Problem requirements: Quote the lines below exactly, from the one that holds "Portfolio Project (174, 165)" through the final line of the records, and only those.
(Data)
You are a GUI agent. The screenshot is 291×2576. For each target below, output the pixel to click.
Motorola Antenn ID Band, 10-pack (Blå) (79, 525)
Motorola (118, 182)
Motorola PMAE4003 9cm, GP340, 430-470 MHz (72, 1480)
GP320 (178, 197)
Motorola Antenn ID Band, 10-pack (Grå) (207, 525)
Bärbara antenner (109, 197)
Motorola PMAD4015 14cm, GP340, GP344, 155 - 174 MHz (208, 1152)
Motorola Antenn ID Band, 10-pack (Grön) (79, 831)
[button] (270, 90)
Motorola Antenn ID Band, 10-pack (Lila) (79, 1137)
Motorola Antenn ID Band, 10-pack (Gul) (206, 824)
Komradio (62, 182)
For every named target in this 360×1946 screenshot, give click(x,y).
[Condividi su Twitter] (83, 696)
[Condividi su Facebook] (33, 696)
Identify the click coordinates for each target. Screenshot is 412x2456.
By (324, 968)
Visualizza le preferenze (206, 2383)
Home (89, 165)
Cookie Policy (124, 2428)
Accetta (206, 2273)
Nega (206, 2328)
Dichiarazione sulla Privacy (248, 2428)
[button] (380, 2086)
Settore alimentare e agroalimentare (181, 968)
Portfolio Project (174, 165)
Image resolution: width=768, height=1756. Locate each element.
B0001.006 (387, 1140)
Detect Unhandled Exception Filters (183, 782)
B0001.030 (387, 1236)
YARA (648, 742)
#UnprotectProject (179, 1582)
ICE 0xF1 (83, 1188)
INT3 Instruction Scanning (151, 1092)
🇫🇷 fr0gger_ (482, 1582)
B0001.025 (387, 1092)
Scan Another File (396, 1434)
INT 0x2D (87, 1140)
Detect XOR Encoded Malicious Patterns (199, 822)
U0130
(End Data)
Answer space:
Portfolio Project (174, 165)
Image resolution: width=768, height=1756. Locate each element.
B0001.006 (387, 1140)
Detect Unhandled Exception Filters (183, 782)
B0001.030 (387, 1236)
YARA (648, 742)
#UnprotectProject (179, 1582)
ICE 0xF1 (83, 1188)
INT3 Instruction Scanning (151, 1092)
🇫🇷 fr0gger_ (482, 1582)
B0001.025 (387, 1092)
Scan Another File (396, 1434)
INT 0x2D (87, 1140)
Detect XOR Encoded Malicious Patterns (199, 822)
U0130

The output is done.